Rectifying our thoughts and intentions
IN the face of the many good developments taking place today, we have to be ready to quickly rectify our thoughts and intentions so that we avoid getting easily carried away by the passing if not false allurements that these achievements and accomplishments usually bring.
This means that whatever we do with these new developments, whether we are inventing them or studying them or using and enjoying them, we should refer them always to God. Short of that, we open ourselves to the possibility of getting into a spin of merely worldly forces that despite their highs and perks can get us nowhere but our own corruption.
Obviously, these new developments, like our new technologies, can give us some advantages and conveniences. But we should always remember that whatever advantage or convenience they give can only have a relative value.
They can only acquire an absolute value if referred to God and invented, studied, used or enjoyed according to God’s providence. Otherwise, they can pose as potential danger to us, since they can spoil us or occasion in us many moral anomalies, like vanity, pride, lust, greed, envy, etc.
In our involvement with them, let us quickly thank God for whatever advantage they give us.

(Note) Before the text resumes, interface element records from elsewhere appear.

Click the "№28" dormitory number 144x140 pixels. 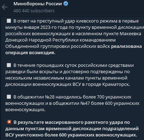(50, 97)
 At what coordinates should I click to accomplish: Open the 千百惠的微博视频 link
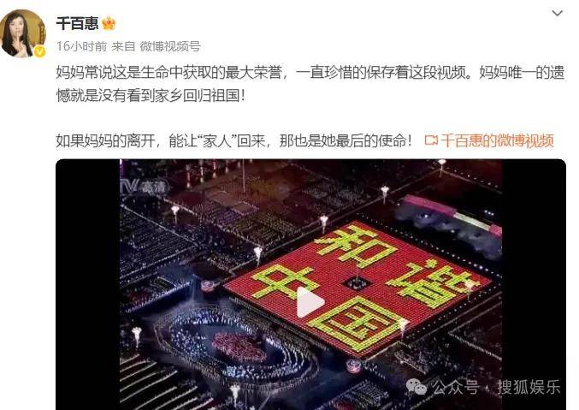(497, 141)
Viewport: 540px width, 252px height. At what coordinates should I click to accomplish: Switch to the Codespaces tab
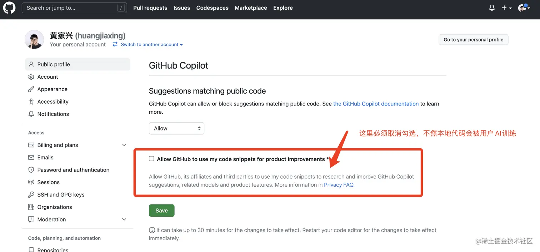(212, 8)
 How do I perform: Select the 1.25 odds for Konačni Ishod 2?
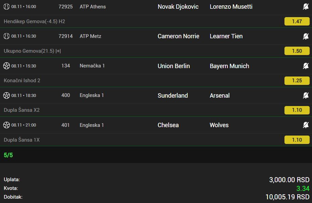[297, 81]
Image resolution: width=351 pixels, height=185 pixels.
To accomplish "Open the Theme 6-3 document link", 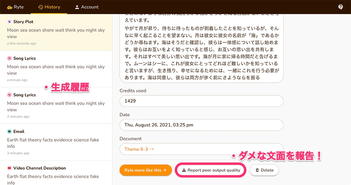I will (139, 149).

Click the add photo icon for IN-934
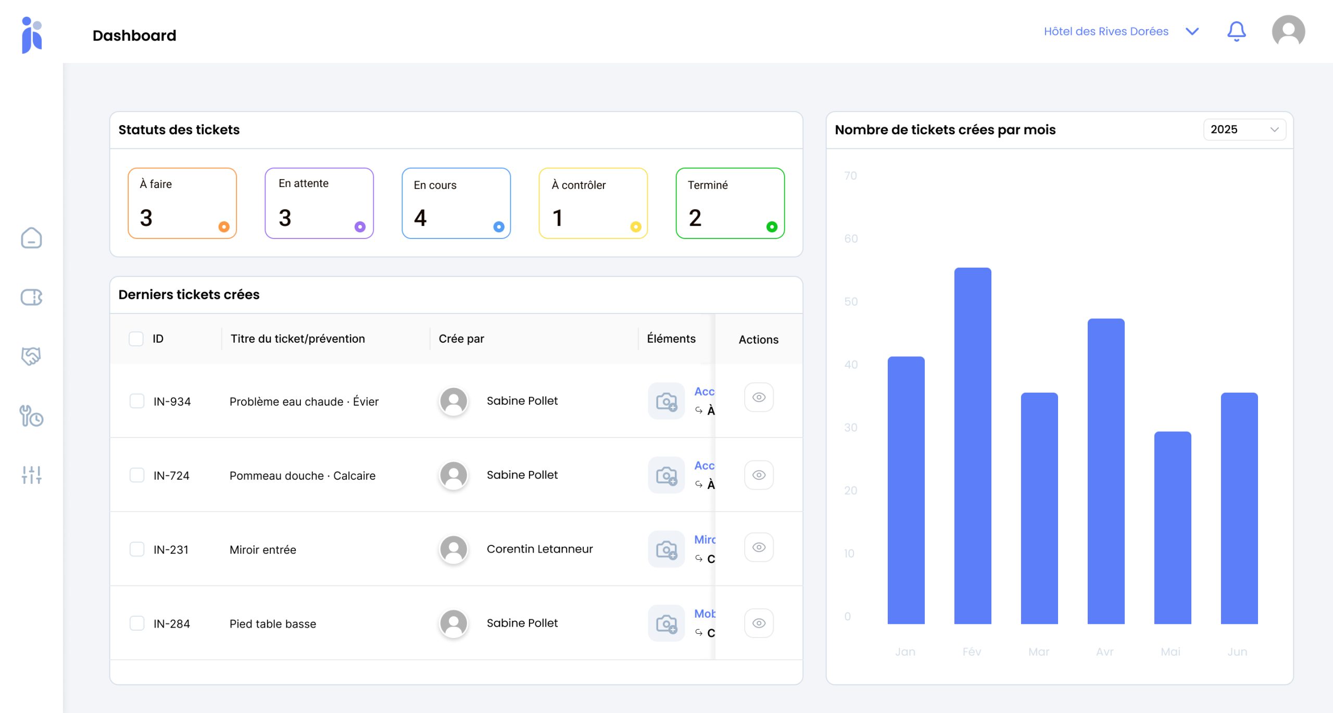pos(666,401)
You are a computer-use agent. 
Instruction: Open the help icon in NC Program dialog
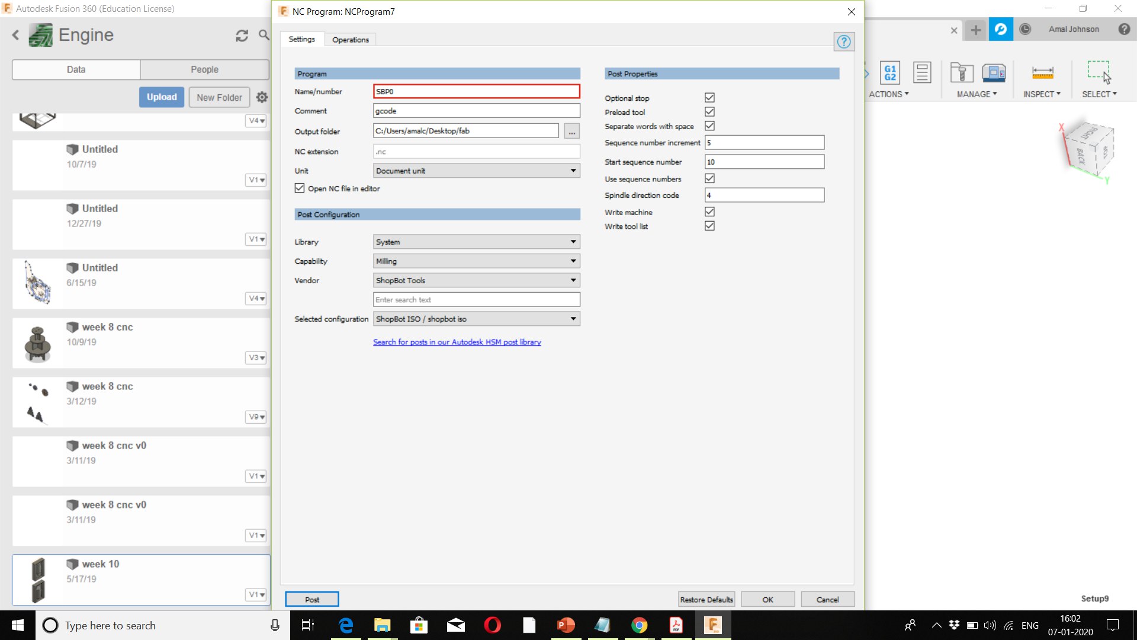click(843, 42)

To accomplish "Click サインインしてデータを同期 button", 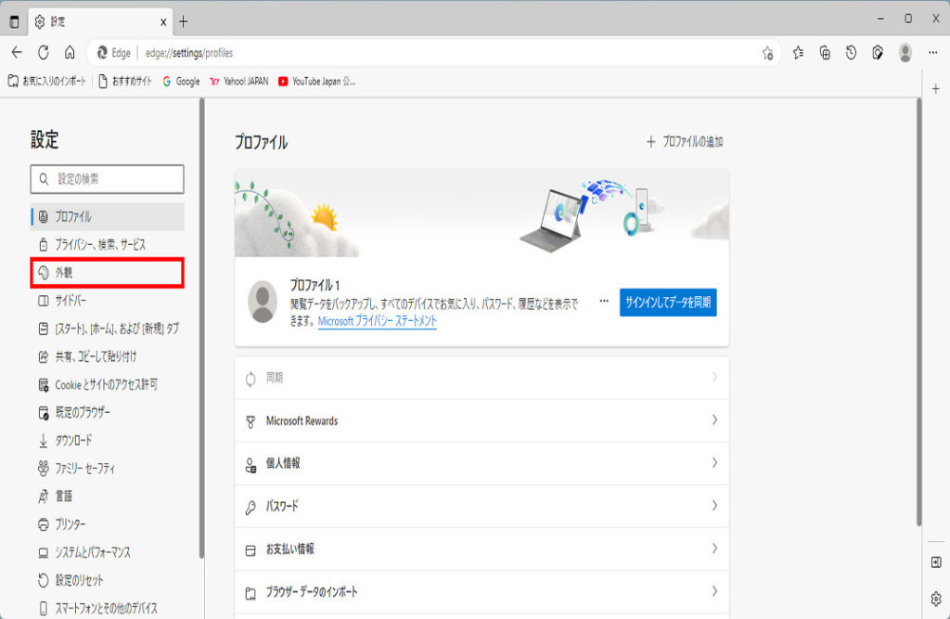I will click(x=668, y=303).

If we are amazed at what these new technologies, for example, can accomplish, let’s not forget that we should first be amazed at God’s power and wisdom that is behind all these amazing developments.
We should not just stop at being amazed at the ingenuity of the inventor concerned, or at the technical perfections the gadgets possess. We should relate everything to God as the ultimate source and goal of all these developments.
More importantly, we should try our best to discern how these new developments are supposed to play or to work in the abiding providence of God. They should never just be an object of our own plans and designs.
Without referring them to God’s providence, they can only become tools to our own selfish designs that we often mask with extravagant hypes and clever deceits. Let’s remember that without God, the only thing we can do is evil. Christ said it clearly: “Whoever is not with me is against me, and whoever does not gather with me scatters.” (Lk 11,23)
Let us explode the myth that we can do some good even without God’s help and providence. This, of course, does not detract from the truth of our faith that God can derive good even from the evil that we produce.
But this should never be an excuse for us to do whatever we want to do, since we can rationalize that God can always derive good even from the evil that we produce. Let’s remember that God’s omnipotence and his love for us that is full of mercy never do away with the requirements of justice.
We should see to it that we are always rectifying our thoughts and intentions, always referring everything to God who is the only one who can determine what is truly good and evil, safe and dangerous in the new developments we are having today.